Vielleicht. Vielleicht entdeckt man wirklich auf einem Berg mehr von dieser Geschichte als sonst wo. Vielleicht merkt man gerade auf einem Berg, dass es in dieser Geschichte gar nicht um Wolken und Himmel und dann auch um eine „Himmelfahrt“ geht. Es geht nicht um die Faszination einiger Weniger durch ein ausserordentliches Ereignis. Es geht nicht um ihr verständnisloses Hinterherschauen, nicht um diesen starren Blick nach Oben. Ganz im Gegenteil: Der wird ihnen verwehrt: „Ihr Männer aus Galiläa, was steht ihr da und blickt zum Himmel?“. Stattdessen wird ihr Blick in Weite gelenkt. Um sie geht es in der Geschichte, um alle Himmelsrichtungen, um einen Blick, der bis zum Horizont, gar durch ihn hindurch zu reichen vermag: „Ihr werdet meine Zeugen sein in Jerusalem und in ganz Judäa und Samarien und bis ans Ende der Erde“.
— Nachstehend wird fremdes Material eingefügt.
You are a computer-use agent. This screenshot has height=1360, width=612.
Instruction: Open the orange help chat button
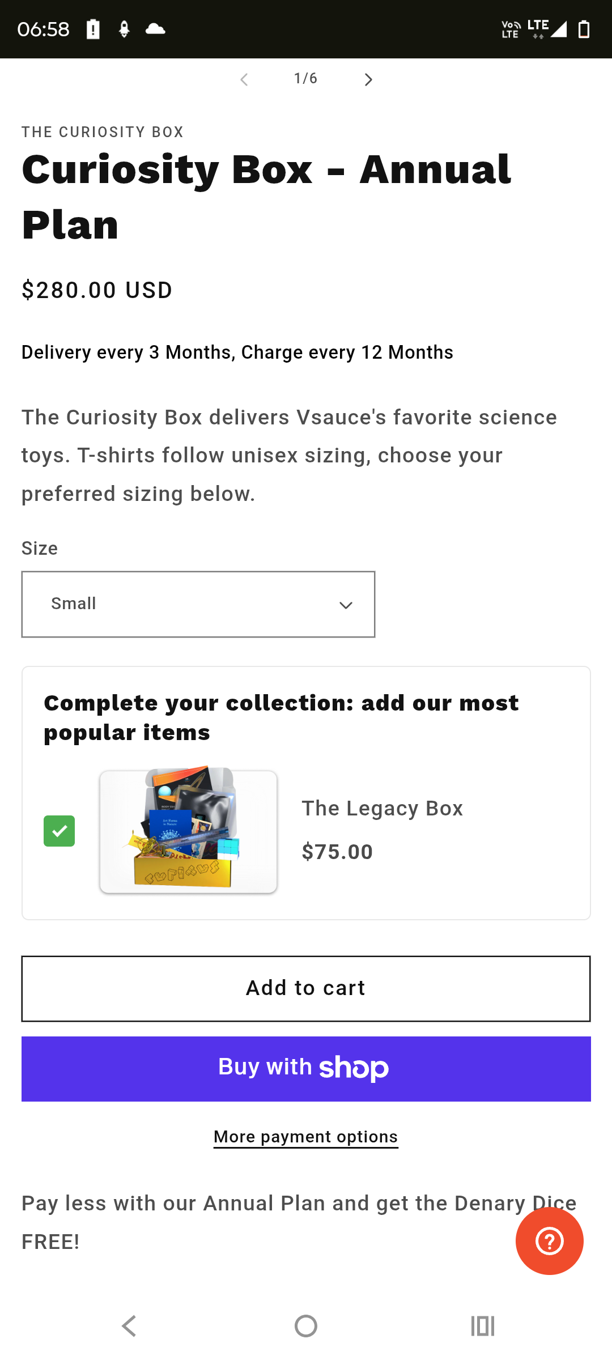click(x=549, y=1241)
Der weite Blick geht im Alltag gerne verloren. Man ist zu sehr mit sich selbst beschäftigt, hat genug mit dem unmittelbar vor Augen Liegenden zu tun, starrt auf manches, das verloren zu gehen droht, fürchtet Veränderung, das Neue. „Ihr Männer und ebenso Ihr Frauen aus Galiläa, was steht ihr da und starrt zum Himmel?“

Wer unentwegt zum Himmel starrt, bekommt Nackenstarre. Wer unentwegt den Blick nach unten senkt, verkrampft sich ebenso. Wer hingegen in Weite und damit um sich schaut, bleibt beweglich. Das tut dem Kopf gut, dem Hals, dem Nacken, dem ganzen Körper, das tut überhaupt gut. Der weite Blick hat etwas Befreiendes. Vieles ist zu entdecken. Manchmal sieht man gar bis an die Enden der Erde. Dieser Blick ist phantastisch und anstrengend zugleich. Er wird nicht selten zur Herausforderung. Er verunsichert. Sichtweisen sind unterschiedlich. Auseinandersetzungen gibt es und mit ihnen ein immer neues ernsthaftes Ringen um Entscheidungen, wie es zur Zeit in vielen Zusammenhängen eindrücklich, manchmal auch erschreckend zu erleben ist. Selten gibt es ein einfaches Richtig oder Falsch, selten ein eindeutiges Gut oder Böse, selten haben nur die einen Recht und die anderen sind im Unrecht. Immer werden Fragen, Ratlosigkeit und Enttäuschung bleiben, immer wieder werden Einschätzungen zu korrigieren sein, immer braucht es ein sorgfältiges Hinsehen und Hinhören, immer auch das mutige Ausprobieren neuer Wege.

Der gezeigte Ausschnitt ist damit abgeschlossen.